Records from a dataset
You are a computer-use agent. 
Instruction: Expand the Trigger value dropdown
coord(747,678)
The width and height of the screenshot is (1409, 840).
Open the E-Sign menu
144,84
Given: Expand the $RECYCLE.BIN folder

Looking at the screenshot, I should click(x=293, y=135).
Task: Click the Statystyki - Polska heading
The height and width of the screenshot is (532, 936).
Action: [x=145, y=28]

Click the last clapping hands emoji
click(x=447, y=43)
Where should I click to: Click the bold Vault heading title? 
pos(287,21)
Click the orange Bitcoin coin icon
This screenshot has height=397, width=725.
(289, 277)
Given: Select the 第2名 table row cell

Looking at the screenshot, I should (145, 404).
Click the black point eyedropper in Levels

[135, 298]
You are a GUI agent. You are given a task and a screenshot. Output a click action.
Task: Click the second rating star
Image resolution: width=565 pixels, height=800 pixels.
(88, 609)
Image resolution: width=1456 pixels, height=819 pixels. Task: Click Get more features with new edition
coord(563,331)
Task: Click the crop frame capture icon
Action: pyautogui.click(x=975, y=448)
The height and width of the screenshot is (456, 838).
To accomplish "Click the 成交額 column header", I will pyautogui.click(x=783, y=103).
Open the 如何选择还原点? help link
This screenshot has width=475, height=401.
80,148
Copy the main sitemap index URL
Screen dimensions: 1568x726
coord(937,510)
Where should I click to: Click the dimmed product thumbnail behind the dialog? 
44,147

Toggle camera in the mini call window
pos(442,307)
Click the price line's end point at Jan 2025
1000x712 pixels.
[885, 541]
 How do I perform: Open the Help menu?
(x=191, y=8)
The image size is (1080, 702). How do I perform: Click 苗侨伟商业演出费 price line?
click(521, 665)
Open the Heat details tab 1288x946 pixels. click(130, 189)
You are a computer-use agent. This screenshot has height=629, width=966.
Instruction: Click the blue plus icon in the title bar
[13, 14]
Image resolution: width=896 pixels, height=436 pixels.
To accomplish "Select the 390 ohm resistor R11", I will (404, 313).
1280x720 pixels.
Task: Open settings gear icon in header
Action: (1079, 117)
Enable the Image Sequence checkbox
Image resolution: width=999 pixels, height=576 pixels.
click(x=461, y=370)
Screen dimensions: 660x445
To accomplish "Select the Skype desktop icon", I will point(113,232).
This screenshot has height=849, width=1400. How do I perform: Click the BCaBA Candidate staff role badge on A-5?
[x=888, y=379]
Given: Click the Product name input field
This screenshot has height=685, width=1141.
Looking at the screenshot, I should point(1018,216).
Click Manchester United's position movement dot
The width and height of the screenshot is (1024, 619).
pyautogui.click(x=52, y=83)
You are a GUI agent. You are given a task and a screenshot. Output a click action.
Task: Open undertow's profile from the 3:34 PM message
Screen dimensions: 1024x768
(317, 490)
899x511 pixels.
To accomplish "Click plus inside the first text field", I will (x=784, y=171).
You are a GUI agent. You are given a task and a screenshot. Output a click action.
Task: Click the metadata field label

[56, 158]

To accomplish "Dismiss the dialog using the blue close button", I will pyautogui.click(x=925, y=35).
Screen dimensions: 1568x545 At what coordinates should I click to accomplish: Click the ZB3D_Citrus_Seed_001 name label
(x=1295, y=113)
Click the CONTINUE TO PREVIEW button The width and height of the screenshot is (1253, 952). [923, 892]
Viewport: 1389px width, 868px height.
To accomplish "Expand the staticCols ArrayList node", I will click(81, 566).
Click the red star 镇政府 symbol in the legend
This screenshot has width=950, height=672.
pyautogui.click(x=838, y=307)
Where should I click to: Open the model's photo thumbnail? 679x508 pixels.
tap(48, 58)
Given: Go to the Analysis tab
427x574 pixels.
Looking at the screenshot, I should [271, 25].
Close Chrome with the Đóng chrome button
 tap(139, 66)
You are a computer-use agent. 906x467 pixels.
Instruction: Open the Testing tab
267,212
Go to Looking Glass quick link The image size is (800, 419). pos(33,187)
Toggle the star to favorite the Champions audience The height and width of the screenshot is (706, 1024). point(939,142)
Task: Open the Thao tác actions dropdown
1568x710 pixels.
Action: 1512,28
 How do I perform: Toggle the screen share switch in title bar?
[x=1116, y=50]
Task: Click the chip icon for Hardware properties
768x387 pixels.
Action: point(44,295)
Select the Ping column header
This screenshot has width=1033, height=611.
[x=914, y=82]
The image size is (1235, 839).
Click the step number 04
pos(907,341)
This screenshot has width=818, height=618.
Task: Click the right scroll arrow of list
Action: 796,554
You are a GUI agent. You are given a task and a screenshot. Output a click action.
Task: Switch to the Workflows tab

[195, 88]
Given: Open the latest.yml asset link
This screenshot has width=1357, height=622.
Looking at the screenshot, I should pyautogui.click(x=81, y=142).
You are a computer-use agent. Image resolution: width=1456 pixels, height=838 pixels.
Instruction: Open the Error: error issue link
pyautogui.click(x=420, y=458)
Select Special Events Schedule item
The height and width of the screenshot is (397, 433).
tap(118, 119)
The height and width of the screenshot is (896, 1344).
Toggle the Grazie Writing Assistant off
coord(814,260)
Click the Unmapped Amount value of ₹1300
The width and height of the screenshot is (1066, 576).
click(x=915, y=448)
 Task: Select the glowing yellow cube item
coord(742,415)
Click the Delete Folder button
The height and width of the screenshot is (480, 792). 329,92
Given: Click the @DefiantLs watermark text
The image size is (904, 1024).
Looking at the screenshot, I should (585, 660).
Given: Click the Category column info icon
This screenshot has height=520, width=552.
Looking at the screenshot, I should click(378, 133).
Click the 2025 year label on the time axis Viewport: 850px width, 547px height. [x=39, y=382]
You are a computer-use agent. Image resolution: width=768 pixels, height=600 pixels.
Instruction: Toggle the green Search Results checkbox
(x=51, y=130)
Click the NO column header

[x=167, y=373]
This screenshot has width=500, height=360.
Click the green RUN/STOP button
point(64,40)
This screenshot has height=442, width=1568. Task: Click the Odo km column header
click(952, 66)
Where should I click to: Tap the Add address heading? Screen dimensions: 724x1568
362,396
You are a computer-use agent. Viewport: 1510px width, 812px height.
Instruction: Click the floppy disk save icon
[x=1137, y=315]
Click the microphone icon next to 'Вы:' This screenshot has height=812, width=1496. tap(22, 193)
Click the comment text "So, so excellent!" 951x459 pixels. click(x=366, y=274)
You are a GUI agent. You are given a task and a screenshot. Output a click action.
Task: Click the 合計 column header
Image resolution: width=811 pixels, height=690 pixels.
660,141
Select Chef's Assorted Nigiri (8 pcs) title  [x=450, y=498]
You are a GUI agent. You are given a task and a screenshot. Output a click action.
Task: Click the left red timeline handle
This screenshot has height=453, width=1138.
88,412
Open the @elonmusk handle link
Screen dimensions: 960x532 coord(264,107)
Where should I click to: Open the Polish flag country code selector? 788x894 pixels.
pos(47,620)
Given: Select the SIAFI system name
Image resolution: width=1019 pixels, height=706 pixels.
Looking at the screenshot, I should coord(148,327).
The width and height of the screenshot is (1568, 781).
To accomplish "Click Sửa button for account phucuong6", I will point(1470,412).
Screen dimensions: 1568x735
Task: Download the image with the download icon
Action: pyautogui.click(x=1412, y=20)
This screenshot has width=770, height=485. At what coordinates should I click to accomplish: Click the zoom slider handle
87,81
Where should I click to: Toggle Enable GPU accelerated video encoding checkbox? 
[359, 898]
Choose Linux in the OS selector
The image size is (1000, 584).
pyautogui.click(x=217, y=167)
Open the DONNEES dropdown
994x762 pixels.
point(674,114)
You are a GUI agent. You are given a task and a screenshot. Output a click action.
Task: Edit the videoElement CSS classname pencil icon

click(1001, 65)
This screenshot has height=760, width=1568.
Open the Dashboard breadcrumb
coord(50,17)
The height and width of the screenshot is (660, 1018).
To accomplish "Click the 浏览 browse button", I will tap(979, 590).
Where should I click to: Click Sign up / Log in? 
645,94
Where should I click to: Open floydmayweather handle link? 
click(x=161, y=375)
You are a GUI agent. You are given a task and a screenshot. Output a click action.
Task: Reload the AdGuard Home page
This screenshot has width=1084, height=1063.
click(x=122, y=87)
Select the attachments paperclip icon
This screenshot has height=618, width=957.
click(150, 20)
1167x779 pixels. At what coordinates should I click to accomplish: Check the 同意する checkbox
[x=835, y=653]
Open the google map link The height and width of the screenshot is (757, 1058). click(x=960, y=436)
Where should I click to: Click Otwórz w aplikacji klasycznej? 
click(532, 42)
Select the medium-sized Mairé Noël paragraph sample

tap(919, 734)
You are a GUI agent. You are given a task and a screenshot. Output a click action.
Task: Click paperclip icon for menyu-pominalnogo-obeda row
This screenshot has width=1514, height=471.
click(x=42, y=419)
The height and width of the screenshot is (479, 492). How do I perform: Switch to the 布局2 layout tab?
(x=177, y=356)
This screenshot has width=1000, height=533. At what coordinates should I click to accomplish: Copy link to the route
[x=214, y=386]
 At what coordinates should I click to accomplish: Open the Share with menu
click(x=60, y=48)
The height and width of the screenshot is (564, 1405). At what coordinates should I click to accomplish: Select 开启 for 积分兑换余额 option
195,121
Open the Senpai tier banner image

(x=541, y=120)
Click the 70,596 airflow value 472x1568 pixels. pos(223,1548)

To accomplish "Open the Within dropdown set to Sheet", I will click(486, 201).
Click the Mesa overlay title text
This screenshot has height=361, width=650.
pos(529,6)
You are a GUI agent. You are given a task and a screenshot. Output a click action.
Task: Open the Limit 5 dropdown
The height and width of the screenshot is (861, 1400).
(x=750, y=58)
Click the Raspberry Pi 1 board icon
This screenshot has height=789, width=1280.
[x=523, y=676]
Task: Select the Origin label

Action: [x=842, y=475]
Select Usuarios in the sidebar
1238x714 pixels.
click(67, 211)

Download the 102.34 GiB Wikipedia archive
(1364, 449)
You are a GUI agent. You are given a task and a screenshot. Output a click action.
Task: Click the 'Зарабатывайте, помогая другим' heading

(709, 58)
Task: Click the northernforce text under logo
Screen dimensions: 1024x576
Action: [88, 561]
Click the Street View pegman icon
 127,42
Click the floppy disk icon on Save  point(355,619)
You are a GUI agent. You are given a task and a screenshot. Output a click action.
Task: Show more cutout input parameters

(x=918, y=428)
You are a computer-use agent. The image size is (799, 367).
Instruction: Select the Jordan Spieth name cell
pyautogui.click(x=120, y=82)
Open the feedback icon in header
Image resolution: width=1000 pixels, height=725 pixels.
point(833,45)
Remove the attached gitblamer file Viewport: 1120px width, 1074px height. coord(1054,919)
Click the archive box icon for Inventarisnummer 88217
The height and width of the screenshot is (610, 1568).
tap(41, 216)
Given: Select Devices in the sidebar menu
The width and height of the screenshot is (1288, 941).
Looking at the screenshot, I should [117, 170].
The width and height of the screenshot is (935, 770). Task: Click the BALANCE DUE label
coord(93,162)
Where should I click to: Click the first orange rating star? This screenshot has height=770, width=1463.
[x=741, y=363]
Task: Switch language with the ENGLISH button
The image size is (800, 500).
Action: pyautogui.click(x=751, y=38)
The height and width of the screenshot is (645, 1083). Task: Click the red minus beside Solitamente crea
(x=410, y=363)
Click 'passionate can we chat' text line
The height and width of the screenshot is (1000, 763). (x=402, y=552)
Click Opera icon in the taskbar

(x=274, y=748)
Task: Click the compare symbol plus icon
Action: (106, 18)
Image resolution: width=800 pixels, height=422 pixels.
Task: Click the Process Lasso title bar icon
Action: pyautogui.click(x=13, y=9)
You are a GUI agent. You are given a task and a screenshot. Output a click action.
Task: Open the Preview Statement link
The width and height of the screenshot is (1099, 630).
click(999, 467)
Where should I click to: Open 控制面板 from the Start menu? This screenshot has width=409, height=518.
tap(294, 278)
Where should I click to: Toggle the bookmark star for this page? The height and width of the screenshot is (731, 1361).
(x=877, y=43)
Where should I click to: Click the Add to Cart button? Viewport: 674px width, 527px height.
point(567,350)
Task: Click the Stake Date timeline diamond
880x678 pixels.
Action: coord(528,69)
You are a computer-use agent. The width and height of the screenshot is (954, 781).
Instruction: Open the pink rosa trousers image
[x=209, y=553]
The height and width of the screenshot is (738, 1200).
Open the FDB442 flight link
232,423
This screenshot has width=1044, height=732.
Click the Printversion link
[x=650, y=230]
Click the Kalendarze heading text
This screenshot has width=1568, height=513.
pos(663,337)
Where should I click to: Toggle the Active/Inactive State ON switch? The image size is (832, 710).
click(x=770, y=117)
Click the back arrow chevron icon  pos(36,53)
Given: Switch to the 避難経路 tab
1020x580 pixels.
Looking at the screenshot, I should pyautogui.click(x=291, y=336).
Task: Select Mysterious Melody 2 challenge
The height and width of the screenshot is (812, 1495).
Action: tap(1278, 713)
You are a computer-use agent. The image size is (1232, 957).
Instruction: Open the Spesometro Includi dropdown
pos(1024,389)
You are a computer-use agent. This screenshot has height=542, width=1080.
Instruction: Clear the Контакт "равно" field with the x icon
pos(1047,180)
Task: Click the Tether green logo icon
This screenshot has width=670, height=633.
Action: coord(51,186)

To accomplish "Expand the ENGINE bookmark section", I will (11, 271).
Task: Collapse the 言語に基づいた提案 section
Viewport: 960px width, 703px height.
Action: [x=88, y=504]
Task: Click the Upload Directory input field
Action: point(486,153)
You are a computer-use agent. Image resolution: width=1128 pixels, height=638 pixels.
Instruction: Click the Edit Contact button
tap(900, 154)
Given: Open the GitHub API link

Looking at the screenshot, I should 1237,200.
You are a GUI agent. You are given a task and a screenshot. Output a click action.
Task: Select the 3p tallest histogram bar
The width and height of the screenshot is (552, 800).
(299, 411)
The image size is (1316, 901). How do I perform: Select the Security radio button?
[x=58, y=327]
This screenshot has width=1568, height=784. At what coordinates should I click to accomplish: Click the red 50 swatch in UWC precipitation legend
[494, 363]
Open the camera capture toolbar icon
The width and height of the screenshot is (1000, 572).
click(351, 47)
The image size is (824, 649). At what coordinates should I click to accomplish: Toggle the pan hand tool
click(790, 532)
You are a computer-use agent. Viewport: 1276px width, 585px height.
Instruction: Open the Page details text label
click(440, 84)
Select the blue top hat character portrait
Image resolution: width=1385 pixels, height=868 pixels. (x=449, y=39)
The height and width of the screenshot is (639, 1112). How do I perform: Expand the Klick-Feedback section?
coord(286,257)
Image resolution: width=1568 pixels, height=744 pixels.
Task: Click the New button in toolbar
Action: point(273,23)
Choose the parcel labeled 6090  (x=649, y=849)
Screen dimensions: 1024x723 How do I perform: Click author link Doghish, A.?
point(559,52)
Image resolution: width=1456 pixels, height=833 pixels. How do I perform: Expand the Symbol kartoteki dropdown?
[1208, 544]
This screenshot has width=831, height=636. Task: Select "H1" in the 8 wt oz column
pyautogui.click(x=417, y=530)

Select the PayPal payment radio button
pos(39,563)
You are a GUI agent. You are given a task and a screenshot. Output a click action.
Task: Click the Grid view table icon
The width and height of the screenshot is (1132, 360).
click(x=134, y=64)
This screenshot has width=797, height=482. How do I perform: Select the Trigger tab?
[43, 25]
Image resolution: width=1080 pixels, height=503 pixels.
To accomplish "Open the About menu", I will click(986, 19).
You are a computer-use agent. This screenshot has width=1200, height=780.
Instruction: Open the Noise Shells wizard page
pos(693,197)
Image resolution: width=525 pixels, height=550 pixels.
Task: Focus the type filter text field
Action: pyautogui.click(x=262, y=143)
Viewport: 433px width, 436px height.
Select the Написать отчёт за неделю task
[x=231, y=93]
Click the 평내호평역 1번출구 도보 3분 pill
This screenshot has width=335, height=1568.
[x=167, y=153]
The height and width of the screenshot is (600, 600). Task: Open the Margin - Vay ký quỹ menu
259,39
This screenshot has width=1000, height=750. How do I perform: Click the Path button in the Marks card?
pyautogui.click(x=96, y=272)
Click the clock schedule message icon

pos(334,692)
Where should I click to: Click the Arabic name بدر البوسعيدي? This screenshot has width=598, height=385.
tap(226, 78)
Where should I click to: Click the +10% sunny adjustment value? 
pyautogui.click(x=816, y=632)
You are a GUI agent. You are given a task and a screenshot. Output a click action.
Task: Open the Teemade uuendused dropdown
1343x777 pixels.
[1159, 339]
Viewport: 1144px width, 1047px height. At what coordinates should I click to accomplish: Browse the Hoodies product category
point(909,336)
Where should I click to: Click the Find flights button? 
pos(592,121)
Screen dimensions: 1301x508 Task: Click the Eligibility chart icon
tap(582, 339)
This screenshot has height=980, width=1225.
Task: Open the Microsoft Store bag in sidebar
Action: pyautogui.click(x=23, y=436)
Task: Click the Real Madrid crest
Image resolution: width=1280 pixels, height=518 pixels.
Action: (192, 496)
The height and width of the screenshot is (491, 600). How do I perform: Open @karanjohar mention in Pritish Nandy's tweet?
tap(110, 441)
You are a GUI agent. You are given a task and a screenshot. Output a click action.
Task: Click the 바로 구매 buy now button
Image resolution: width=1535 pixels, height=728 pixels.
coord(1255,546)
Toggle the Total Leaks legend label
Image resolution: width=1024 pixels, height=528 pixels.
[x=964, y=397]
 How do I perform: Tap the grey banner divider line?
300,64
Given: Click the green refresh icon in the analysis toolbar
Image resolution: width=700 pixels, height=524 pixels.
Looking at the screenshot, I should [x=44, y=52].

__ACTIVITY__: Reproduce the lines of the entries above from the one with "Image resolution: width=565" to the one with "Image resolution: width=896", both included, exactly and without any other line.

__ANSWER TO THIS TASK__:
Image resolution: width=565 pixels, height=800 pixels.
(88, 609)
Image resolution: width=1456 pixels, height=819 pixels. Task: Click Get more features with new edition
coord(563,331)
Task: Click the crop frame capture icon
Action: pyautogui.click(x=975, y=448)
The height and width of the screenshot is (456, 838).
To accomplish "Click the 成交額 column header", I will pyautogui.click(x=783, y=103).
Open the 如何选择还原点? help link
This screenshot has width=475, height=401.
80,148
Copy the main sitemap index URL
Screen dimensions: 1568x726
coord(937,510)
Where should I click to: Click the dimmed product thumbnail behind the dialog? 
44,147

Toggle camera in the mini call window
pos(442,307)
Click the price line's end point at Jan 2025
1000x712 pixels.
[885, 541]
 How do I perform: Open the Help menu?
(x=191, y=8)
The image size is (1080, 702). How do I perform: Click 苗侨伟商业演出费 price line?
click(521, 665)
Open the Heat details tab 1288x946 pixels. click(130, 189)
You are a computer-use agent. This screenshot has height=629, width=966.
Instruction: Click the blue plus icon in the title bar
[13, 14]
Image resolution: width=896 pixels, height=436 pixels.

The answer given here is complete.